Columbia, Mo. (March 22, 2007) — Ten Missouri Journalism students and one professor recently set off for St. Louis, Mo., as ambassadors of the world’s first school of journalism.
The students, all enrolled in News Producing, taught by Holly Edgell, assistant professor of radio-television journalism and KOMU executive producer, accepted an invitation to participate in the 2007 Sponsors of School Publications of Greater St. Louis Conference at Webster University. The conference brings high school journalism students and their advisers together for a full day of activities, including on-site competitions, break-out sessions, an awards ceremony and a keynote speaker.

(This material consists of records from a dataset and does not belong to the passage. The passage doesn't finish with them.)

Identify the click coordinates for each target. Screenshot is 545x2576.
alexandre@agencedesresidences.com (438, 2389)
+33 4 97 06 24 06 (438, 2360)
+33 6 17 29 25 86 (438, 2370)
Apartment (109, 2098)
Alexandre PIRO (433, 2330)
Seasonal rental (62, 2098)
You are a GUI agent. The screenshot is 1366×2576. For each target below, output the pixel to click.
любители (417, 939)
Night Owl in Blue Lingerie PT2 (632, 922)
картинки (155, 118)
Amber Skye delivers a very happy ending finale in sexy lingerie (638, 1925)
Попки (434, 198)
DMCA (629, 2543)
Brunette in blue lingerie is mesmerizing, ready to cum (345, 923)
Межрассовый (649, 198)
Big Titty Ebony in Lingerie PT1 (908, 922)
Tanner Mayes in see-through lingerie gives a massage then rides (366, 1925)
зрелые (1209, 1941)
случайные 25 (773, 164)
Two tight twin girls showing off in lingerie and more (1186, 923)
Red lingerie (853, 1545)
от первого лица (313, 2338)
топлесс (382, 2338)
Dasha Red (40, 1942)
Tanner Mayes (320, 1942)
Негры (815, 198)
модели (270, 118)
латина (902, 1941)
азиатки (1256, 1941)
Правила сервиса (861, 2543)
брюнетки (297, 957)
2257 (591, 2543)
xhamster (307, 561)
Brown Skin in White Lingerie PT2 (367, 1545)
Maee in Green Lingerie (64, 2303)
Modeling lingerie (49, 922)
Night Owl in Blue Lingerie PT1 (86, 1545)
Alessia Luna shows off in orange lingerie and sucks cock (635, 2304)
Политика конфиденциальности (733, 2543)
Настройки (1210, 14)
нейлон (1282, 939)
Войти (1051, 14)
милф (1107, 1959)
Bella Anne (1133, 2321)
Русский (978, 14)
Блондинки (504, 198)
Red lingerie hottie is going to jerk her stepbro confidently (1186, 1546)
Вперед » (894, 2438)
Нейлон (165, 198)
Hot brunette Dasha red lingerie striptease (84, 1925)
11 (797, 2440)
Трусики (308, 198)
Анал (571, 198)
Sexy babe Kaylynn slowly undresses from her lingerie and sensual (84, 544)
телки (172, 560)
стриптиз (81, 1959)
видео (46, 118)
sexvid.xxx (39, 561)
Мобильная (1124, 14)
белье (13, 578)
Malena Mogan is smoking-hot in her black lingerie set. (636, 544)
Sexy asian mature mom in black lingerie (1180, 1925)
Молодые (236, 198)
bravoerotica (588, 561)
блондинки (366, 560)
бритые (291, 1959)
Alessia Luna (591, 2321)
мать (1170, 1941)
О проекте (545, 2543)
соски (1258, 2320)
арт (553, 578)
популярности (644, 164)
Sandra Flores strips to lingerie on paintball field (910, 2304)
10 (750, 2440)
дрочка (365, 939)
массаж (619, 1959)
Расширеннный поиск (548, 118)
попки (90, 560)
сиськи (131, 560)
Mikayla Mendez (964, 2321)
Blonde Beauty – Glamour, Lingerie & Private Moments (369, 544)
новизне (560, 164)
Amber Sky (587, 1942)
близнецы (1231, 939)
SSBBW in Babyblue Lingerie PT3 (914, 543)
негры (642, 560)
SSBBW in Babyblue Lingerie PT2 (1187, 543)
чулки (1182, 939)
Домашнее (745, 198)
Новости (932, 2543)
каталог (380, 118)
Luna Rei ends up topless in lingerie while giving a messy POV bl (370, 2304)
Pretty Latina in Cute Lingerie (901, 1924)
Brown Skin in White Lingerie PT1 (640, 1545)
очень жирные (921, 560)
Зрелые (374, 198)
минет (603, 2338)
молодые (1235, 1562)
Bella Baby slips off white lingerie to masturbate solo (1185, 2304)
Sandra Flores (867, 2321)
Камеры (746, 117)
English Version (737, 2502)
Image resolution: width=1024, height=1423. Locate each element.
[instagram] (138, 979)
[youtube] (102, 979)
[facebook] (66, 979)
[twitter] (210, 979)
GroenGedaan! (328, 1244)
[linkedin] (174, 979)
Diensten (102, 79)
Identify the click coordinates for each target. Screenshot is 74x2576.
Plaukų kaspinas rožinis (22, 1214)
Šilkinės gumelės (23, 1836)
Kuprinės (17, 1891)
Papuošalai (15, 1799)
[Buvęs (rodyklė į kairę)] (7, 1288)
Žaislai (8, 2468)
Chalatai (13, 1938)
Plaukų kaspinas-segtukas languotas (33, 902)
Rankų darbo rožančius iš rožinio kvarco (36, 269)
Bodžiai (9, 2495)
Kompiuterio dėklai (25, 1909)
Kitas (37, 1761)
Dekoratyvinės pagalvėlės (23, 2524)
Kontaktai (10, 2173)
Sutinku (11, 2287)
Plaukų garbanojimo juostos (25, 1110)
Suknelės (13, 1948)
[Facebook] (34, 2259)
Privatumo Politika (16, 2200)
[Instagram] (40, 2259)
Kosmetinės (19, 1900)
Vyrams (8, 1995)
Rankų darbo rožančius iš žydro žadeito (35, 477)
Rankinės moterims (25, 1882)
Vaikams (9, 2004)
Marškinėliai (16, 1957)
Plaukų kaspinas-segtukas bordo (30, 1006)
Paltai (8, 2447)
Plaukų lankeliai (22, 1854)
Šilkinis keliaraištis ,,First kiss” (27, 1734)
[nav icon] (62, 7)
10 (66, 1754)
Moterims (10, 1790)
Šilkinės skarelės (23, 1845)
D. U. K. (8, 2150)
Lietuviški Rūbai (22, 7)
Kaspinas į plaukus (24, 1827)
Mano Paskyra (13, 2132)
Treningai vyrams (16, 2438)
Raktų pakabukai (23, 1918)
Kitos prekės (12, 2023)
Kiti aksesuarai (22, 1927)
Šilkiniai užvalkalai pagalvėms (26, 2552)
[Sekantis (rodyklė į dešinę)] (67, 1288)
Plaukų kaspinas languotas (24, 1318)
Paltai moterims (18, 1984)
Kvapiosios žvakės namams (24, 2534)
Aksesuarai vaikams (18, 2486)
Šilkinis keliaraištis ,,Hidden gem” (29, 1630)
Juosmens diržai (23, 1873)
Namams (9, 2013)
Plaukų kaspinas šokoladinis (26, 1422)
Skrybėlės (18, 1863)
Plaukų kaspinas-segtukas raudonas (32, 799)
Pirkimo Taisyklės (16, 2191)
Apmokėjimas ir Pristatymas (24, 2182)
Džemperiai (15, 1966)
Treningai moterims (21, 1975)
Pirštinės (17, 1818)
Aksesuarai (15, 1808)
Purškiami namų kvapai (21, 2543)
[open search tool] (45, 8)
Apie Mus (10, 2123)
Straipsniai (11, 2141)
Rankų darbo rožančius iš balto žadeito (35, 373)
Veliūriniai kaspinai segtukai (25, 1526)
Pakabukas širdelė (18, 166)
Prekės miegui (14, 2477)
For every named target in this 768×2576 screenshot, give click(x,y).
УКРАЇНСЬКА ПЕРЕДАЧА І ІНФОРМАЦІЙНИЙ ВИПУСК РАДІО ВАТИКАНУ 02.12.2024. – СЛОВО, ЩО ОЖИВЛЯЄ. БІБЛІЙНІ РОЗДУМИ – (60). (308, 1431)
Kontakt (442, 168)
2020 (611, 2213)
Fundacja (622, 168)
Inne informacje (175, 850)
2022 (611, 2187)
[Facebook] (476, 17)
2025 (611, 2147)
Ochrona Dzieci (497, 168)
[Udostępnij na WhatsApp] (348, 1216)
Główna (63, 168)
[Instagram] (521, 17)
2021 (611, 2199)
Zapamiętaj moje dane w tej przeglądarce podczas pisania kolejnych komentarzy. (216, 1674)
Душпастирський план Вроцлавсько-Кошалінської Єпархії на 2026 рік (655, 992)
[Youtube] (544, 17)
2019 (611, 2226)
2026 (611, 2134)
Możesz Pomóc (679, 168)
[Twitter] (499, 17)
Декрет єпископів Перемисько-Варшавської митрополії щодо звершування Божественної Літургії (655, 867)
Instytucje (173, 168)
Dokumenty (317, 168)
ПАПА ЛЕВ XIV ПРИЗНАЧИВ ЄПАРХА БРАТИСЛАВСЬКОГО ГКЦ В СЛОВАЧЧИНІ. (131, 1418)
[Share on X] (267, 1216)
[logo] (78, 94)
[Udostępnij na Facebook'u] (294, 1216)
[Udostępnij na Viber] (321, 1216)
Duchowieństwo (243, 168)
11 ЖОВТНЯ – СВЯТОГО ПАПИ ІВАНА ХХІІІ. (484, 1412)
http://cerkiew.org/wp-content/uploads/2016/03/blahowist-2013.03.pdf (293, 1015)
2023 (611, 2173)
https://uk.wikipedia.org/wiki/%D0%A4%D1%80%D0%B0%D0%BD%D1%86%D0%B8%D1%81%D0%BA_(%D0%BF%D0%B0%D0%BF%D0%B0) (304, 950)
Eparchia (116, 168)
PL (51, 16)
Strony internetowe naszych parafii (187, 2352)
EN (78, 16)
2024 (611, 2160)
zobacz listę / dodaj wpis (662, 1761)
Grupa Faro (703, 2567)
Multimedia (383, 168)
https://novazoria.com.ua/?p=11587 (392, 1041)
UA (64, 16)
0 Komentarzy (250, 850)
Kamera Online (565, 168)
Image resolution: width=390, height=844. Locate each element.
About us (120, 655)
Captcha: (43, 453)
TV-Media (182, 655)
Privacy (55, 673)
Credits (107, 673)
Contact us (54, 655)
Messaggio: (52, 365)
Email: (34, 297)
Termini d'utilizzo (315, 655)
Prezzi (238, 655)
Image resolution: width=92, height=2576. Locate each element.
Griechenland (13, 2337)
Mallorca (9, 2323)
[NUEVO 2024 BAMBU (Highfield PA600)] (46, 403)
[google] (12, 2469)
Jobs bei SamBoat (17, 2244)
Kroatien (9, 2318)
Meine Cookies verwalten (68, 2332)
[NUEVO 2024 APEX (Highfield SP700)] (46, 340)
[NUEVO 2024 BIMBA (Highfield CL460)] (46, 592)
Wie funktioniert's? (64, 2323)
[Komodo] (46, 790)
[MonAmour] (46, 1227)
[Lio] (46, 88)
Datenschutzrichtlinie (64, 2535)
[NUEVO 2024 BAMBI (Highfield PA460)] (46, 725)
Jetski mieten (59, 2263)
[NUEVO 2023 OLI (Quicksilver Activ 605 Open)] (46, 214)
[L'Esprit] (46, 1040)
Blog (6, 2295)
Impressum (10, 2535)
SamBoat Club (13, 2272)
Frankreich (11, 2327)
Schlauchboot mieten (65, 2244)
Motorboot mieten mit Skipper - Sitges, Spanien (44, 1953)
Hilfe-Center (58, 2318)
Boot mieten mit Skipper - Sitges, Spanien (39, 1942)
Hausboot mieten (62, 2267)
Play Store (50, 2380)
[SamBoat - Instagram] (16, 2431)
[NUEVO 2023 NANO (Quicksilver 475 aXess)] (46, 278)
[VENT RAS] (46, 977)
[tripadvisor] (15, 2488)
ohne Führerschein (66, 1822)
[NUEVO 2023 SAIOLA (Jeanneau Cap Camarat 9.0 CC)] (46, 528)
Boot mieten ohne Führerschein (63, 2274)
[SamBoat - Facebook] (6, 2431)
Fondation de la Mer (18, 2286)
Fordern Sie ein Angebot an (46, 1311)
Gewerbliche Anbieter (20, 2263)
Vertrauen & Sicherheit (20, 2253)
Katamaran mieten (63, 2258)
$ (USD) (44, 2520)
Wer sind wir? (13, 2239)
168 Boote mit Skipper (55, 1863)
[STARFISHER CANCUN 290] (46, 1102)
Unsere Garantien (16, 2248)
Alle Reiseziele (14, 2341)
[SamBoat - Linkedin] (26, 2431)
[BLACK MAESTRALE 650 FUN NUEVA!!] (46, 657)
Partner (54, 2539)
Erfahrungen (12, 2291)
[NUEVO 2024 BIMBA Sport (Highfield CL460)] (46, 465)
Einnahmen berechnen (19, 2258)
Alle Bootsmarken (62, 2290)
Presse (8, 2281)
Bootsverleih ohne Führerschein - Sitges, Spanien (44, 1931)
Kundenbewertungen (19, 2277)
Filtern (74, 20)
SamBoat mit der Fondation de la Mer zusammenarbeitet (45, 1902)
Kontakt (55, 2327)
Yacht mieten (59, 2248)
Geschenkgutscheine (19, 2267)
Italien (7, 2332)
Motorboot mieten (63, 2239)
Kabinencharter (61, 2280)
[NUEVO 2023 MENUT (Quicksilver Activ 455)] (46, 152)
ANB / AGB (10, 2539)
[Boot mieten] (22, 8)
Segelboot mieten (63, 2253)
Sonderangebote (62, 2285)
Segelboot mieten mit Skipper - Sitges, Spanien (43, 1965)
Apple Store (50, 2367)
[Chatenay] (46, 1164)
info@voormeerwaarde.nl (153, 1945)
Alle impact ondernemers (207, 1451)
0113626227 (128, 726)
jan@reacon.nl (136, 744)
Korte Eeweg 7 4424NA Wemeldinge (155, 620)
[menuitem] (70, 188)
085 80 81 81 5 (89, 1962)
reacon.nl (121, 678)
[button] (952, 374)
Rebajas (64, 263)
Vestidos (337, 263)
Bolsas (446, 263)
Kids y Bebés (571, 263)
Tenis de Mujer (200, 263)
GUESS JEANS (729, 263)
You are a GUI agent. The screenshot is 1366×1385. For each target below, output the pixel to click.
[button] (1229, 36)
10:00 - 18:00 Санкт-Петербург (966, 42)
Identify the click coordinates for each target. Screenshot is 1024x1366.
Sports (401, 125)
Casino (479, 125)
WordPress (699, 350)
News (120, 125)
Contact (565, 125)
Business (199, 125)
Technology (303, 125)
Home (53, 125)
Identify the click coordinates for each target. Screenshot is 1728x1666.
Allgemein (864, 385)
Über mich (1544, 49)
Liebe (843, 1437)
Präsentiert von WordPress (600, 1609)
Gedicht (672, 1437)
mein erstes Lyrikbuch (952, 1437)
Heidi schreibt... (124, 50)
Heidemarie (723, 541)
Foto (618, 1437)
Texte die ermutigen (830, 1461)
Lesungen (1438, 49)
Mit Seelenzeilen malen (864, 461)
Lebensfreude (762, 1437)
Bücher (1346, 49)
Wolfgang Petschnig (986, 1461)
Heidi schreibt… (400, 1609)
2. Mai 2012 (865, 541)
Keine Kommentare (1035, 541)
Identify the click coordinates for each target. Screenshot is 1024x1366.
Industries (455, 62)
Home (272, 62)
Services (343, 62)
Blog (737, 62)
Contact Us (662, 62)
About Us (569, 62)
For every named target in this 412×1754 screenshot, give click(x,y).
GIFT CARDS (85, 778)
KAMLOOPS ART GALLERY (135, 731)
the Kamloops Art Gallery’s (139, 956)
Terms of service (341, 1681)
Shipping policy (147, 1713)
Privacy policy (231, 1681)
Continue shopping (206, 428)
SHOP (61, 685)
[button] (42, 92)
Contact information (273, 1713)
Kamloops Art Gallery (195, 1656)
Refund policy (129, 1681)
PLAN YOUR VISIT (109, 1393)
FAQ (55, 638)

After the conference, the students also visited the newsroom of KSDK, NewsChannel5, and visited with Charles Maulden, the station’s operations manager.
“The class seemed pretty excited to spread the message of the Missouri program and the hands-on experience our program provides,” Edgell said. “They wanted to let prospective students know that we’re actually giving our students real jobs while in school.”
Edgell’s class selected two of its members, seniors Hillari Duthoo, of Kearney, Mo., and Joshua Kranzberg, of St. Louis, to participate in a panel discussion titled “What’s J-School Really Like?” In addition, all 10 delegates visited informally with high school students at the conference about the opportunities available at the Missouri School of Journalism.
“I wanted to participate in the conference because I didn’t know too much about the Missouri J-School when I was a high school senior, so I felt like it was my duty to spread as much information about the Journalism School and the University in general,” Kranzberg said.
Because of her personal experiences as a transfer student, Duthoo said she was eager to help answer general questions about transitioning to college and adjusting to a new, and sometimes challenging, environment.
“I always love hearing what high-schoolers want to do with their lives,” Duthoo said. “I wanted to answer questions for these kids because I never had anyone to do that for me. In my college career, I’ve had a lot of experience teaching and helping young college students prepare for their time in the Journalism School and future careers.”
The high school students at the conference had plenty of questions to ask, too, Duthoo said.
“We had a lot of inquisitive young journalists,” Duthoo said. “I was terribly excited to hear them ask good questions and then see them stick around after the discussions to ask for more specific details.”
As part of their experience in News Producing, the Missouri students also work on the crew of KOMU, which is the only university-owned network affiliate in the country. KOMU serves as a working laboratory for Missouri Journalism students.